Retain Deletion Management
Level 1
The Deletion Manager provides for the removal of items from the archive according to the specified criteria. The Deletion Manager runs as a scheduled job in the archive, looking for, and processing or deleting items that match the search terms. Customers often mistakenly feel that a Deletion job is part of the archive jobs. This is not so. Deletion jobs occur immediately following scheduled maintenance jobs and are not linked to archive jobs whatsoever (see the “Schedule” section of this document). Mail removed from the archive is permanently deleted. Use this option with care.
The Deletion Manager will not show up in your system menu if you have not granted the logged-in user the Deletion Management right, or have the litigation hold right. See User Rights. The Litigation Hold right allows users to go to the deletion management section and add or remove the Litigation Hold right for other users. They cannot modify other settings. Users with the deletion management right can view the litigation hold tab, but they cannot grant rights; it is read only.
Core Settings
Here you enable and disable deletion jobs, and detail which actions they will take. When setting up a deletion job, you have the option to tell the job to delete and report on the messages deleted, or to simply generate a report on the mail that will be removed from the database. The report function can be very handy. Rather than deleting any items, it will simply report on the items that would qualify for deletion should you run an actual deletion job.
Basic Options
This tab provides the criteria that the deletion job will use to identify messages to be deleted. This should look nearly identical to the profile of an archive job. The functions are the same. The item type, source, and status determine which messages are flagged for deletion. If none of the boxes are checked, then all items meeting the date criteria are subject to deletion.
Data Scope
There are many dates that are contained in a mail system, and the deletion manager allows you to select different date ranges to identify the scope of the deletion manager. The setup is simple; the date range between the “Begin” and “End” dates will be targeted by the delete job.
The dates can be identified by the date filter. The Date filter allows you to specify the mail system or Retain message dates. The creation and delivered date are mail system dates. The date archived and expiration dates are set in Retain. The expiration date is tied to the job, and is set under the job section.
The Job Expiration option allows you to set an ‘expiration date’ after which the mail no longer needs to be in the archive (States have different laws and requirements but is usually between 5 and 10 years.) The expiration date is set under the worker's Core Settings tab. The Deletion Management interface can utilize this expiration date to identify messages that are due for removal.
Job Members
A deletion job will only be active for selected users or a selected mail server. The Job Members tab allows you to include an entire mail server or group of users, while excluding specific users.

**Material provided:**
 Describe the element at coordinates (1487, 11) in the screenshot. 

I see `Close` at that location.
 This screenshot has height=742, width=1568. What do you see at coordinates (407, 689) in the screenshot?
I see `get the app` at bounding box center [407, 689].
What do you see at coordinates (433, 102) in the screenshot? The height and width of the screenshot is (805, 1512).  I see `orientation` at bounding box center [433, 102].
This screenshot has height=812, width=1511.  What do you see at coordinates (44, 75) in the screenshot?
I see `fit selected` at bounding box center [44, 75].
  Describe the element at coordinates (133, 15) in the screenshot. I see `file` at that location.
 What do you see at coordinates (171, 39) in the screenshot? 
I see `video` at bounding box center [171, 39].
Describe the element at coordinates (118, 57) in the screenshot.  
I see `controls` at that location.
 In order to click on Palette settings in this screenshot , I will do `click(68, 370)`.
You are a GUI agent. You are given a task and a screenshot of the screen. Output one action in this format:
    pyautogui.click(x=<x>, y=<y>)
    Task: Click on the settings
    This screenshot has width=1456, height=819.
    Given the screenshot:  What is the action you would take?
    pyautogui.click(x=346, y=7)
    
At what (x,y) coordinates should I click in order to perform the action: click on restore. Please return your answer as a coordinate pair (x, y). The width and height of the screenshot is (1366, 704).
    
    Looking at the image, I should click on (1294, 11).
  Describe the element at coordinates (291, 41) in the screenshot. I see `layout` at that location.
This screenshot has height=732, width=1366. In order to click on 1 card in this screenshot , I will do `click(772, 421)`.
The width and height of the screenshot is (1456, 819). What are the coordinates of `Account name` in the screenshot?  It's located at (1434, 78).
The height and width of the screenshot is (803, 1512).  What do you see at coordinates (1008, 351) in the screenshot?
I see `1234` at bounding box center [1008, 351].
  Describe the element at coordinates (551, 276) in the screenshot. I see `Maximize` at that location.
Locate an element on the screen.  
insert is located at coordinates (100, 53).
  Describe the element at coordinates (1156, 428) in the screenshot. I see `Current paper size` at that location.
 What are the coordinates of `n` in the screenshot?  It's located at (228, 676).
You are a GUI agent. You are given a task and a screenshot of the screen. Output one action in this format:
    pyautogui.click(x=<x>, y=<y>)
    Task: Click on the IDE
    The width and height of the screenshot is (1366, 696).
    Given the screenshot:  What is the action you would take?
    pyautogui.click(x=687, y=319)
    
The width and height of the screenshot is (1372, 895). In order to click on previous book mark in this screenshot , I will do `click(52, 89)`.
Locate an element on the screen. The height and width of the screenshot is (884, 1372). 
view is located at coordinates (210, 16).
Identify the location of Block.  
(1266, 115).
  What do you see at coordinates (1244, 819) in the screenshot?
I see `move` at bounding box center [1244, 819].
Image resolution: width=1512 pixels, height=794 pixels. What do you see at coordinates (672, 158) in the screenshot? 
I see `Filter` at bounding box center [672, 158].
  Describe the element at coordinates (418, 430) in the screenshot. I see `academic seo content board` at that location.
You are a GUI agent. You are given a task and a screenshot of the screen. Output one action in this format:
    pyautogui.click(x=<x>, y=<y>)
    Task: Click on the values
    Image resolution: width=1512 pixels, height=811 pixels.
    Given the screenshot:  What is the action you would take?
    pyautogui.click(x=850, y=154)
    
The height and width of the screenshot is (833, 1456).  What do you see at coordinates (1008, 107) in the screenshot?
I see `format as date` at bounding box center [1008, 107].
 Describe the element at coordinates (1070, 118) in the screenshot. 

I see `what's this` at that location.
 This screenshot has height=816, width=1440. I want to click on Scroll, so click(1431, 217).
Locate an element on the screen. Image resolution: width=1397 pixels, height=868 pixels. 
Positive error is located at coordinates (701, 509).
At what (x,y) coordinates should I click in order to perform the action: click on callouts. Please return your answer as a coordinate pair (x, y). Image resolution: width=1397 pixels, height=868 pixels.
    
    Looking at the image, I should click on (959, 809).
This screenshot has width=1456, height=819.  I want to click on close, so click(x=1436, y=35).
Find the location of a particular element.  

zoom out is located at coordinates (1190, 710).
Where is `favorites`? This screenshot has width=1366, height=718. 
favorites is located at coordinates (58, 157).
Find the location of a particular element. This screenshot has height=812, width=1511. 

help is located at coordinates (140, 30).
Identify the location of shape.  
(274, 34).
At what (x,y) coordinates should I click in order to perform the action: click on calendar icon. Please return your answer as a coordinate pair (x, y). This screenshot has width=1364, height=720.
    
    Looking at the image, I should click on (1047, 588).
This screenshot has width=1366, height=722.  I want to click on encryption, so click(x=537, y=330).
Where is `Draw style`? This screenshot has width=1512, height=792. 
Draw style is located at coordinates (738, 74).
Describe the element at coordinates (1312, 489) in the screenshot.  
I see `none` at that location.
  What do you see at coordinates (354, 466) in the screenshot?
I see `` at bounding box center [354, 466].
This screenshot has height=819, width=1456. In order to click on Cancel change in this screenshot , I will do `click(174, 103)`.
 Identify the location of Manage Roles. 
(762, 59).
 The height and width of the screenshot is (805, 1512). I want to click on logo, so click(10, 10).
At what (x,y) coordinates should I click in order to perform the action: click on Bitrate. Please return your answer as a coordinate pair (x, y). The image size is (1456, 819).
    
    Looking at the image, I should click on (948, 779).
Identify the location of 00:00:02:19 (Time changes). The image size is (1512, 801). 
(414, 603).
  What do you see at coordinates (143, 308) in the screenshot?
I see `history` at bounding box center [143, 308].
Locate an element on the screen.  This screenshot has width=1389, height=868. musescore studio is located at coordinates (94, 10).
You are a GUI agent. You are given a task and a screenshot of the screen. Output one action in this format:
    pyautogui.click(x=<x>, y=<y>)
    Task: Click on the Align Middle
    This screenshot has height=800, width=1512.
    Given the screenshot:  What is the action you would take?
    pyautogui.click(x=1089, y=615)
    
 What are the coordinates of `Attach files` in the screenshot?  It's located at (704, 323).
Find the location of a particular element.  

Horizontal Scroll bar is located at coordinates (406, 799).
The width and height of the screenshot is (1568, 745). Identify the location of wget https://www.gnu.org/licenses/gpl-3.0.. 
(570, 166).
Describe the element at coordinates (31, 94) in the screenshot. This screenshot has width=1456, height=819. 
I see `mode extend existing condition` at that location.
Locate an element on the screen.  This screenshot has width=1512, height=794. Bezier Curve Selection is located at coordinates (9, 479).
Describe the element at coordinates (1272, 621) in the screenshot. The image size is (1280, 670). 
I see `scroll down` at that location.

**Work to complete:**
- A) According to the deletion management text, why is the report option on the Core Settings tab useful?
- B) Turn the rows from the line with "Identify the location of Block." up to and including the line with "Describe the element at coordinates (418, 430)" into a JSON list of strings, one string per line, leaving out blank lines.

**Outputs in order:**
- A) The report option does not delete anything. It lists the items that would qualify for deletion if an actual deletion job were run.

- B)
[
  "Identify the location of Block.  ",
  "(1266, 115).",
  "  What do you see at coordinates (1244, 819) in the screenshot?",
  "I see `move` at bounding box center [1244, 819].",
  "Image resolution: width=1512 pixels, height=794 pixels. What do you see at coordinates (672, 158) in the screenshot? ",
  "I see `Filter` at bounding box center [672, 158].",
  "  Describe the element at coordinates (418, 430) in the screenshot. I see `academic seo content board` at that location."
]